JNS news briefs: October 11, 2012

NY police ‘very cognizant’ of potential Iranian attack on city

(JNS.org) The New York Police Department (NYPD) is monitoring the possibility of an Iranian attack on New York City due to the area’s large Jewish community, the New York Post reported.

“Obviously if there’s any action involving Israel and Iran we have to be very cognizant of the potential of retaliation here in New York City,” NYPD Commissioner Raymond Kelly said at the NYPD’s Shield anti-terrorism conference, according to the Post.

At the conference, NYPD Lt. Kevin Yorke noted that Iran’s nuclear program, and the global tension that it causes, is the source of “a number of very significant plots and attacks.”

Polls show Netanyahu has easy re-election road ahead

(Israel Hayom/Exclusive to JNS.org) Israeli Prime Minister Benjamin Netanyahu looks set for easy re-election early next year, and may end up with a bigger coalition than he currently has, according to polls.

Citing deadlocked budget disputes with coalition allies and looming security challenges such as Iran’s nuclear program, Netanyahu on Oct. 9 moved the legislative election, originally slated for October 2013, to January or February.

A survey in the Maariv newspaper predicted Netanyahu’s rightist Likud party taking 29 of the Knesset’s 120 seats, up from its current 27. Likud’s two most powerful rivals, the center-Left Labor and a new centrist movement under former TV anchor Yair Lapid, would win 17 seats each, Maariv found.

- - - -

# Questions on the material:
(A) Repeat word for word everything in the news briefs from "NY police ‘very" down to "York Post reported.".
(B) Using the news briefs, decide whether each statement agrees with the text. Answer yes or no, and quote the words that settle it. (i) Netanyahu moved the election to January or February. (ii) The Maariv survey predicted that Likud would win 27 seats. (iii) Kevin Yorke is the NYPD Commissioner.
The data that follows comes from a different source than the news briefs.

- - - -

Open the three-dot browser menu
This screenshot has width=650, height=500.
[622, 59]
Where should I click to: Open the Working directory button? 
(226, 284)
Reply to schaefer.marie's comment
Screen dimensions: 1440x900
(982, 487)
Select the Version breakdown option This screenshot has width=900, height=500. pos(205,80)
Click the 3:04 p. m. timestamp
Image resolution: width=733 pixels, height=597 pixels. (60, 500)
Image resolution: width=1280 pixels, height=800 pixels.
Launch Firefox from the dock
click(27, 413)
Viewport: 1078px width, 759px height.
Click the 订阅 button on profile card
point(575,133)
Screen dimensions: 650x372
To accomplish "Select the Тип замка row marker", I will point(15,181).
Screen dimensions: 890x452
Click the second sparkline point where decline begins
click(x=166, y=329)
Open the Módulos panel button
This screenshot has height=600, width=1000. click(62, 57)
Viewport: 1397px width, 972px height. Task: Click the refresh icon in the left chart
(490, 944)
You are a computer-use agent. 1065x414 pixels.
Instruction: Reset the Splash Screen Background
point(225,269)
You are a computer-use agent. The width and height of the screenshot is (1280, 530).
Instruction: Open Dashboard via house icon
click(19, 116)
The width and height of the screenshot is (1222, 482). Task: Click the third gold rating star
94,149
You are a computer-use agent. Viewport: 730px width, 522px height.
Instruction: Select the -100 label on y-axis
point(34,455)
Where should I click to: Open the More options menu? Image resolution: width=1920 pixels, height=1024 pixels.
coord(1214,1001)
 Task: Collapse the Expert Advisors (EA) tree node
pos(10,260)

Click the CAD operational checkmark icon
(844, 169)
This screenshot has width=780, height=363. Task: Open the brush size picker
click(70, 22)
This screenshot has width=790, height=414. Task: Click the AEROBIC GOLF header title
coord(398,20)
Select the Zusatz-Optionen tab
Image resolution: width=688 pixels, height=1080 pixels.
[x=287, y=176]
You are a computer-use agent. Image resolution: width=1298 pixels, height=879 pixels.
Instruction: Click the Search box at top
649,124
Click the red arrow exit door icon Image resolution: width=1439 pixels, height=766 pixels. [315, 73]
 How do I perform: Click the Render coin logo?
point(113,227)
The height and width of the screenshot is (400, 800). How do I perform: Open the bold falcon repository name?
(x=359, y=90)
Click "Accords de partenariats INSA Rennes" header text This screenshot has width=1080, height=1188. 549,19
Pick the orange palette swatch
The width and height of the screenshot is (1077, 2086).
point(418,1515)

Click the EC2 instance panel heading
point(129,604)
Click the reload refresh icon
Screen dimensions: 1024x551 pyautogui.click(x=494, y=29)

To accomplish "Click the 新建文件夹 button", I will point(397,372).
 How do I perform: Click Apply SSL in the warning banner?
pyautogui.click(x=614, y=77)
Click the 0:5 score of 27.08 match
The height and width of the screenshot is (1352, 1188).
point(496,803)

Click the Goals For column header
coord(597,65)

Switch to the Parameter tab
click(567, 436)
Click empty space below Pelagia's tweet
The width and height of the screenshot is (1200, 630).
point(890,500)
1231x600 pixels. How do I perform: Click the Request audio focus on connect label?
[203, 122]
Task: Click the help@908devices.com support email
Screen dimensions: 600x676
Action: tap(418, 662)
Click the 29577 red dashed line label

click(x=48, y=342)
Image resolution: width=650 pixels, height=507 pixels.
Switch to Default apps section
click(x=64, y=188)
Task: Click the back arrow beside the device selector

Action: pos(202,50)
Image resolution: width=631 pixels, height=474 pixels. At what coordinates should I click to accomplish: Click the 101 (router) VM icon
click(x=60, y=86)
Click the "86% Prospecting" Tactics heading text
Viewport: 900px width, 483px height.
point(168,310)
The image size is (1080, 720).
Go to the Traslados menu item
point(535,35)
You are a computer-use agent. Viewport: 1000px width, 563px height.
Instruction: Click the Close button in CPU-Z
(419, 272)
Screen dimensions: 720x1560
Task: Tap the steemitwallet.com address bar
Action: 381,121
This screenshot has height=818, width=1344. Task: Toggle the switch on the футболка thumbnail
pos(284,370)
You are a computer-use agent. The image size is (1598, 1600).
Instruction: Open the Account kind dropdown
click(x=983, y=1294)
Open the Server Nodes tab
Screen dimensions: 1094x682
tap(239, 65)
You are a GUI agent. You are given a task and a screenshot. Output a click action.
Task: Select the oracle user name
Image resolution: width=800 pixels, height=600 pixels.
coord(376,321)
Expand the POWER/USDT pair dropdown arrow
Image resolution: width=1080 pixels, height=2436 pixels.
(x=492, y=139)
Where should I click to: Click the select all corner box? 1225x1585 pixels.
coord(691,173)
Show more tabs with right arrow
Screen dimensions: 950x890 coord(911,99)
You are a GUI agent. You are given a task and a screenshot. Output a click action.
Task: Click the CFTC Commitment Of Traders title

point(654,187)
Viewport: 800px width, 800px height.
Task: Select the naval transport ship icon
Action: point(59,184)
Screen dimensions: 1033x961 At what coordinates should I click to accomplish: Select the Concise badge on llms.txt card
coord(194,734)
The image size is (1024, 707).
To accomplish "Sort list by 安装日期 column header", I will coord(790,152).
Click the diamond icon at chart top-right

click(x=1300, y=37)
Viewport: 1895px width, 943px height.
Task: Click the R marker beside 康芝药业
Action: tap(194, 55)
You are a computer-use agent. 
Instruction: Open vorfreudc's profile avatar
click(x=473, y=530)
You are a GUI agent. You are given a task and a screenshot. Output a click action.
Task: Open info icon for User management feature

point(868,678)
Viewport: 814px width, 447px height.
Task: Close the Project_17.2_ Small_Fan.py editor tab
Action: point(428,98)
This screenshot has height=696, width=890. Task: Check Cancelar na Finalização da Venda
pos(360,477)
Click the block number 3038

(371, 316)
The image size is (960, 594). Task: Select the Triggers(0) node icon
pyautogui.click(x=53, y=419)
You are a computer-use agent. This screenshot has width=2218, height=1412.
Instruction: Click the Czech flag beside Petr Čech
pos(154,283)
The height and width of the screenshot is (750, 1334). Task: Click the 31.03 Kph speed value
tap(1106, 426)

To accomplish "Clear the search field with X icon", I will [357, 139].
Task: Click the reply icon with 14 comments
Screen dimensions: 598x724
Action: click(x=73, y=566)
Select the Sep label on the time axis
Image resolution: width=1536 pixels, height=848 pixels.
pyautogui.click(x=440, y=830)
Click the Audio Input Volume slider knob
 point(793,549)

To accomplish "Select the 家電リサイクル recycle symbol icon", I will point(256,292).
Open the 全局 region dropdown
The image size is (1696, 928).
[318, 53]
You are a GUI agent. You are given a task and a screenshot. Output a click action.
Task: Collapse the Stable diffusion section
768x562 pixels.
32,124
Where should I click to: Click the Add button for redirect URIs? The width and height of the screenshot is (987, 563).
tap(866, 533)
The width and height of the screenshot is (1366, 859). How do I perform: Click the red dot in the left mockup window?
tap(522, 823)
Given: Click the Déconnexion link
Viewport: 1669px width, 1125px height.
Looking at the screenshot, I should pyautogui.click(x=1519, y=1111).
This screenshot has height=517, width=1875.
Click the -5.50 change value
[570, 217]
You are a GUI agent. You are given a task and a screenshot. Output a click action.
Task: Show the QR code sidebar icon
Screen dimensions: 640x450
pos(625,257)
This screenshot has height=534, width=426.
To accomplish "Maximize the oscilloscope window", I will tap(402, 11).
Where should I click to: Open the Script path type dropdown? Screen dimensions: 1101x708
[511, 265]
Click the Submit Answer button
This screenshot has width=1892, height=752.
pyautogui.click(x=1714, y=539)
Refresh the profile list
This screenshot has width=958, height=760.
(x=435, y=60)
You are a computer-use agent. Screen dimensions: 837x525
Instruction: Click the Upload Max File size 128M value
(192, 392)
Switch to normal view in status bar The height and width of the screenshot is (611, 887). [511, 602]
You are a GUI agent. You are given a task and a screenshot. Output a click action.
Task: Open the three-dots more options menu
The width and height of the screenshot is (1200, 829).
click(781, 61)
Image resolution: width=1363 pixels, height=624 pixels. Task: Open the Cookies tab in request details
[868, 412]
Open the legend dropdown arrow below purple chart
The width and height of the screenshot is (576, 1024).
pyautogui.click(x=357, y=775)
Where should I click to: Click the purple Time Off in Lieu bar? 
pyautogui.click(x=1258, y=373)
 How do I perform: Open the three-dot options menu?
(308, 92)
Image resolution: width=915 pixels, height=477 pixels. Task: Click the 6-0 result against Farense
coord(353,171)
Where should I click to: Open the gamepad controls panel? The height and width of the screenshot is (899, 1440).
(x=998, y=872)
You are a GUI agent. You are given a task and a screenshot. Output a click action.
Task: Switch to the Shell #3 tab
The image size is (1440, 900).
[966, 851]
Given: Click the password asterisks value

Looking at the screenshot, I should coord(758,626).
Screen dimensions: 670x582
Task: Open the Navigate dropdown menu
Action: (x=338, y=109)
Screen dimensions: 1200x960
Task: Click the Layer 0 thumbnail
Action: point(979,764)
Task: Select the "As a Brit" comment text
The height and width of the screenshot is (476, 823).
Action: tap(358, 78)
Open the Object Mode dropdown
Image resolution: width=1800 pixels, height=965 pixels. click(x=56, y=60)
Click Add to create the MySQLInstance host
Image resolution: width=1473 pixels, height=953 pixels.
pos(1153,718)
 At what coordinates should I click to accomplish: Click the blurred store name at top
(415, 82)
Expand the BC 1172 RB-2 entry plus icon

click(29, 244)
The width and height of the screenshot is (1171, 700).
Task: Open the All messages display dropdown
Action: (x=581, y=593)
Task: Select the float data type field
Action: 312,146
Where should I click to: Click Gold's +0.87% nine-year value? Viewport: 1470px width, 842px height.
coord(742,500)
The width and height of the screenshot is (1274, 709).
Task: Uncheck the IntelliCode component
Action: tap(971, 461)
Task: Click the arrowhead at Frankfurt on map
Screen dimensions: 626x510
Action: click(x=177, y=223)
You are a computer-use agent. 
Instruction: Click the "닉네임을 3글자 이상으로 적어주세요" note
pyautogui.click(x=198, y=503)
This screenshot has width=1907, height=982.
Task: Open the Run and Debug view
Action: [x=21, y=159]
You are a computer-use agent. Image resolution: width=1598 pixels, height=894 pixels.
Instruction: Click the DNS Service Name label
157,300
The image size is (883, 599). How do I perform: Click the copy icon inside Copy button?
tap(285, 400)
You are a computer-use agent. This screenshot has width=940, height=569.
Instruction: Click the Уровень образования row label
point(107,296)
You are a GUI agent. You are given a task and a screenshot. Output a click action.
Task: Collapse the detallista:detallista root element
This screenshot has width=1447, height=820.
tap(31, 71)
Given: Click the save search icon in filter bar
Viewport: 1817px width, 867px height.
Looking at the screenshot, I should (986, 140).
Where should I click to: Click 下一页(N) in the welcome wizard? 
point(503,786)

- - - -

# Solutions to the problems:
(A)
NY police ‘very cognizant’ of potential Iranian attack on city

(JNS.org) The New York Police Department (NYPD) is monitoring the possibility of an Iranian attack on New York City due to the area’s large Jewish community, the New York Post reported.

(B)
(i) Yes: "moved the legislative election, originally slated for October 2013, to January or February"
(ii) No: "taking 29 of the Knesset’s 120 seats, up from its current 27"
(iii) No: "NYPD Commissioner Raymond Kelly"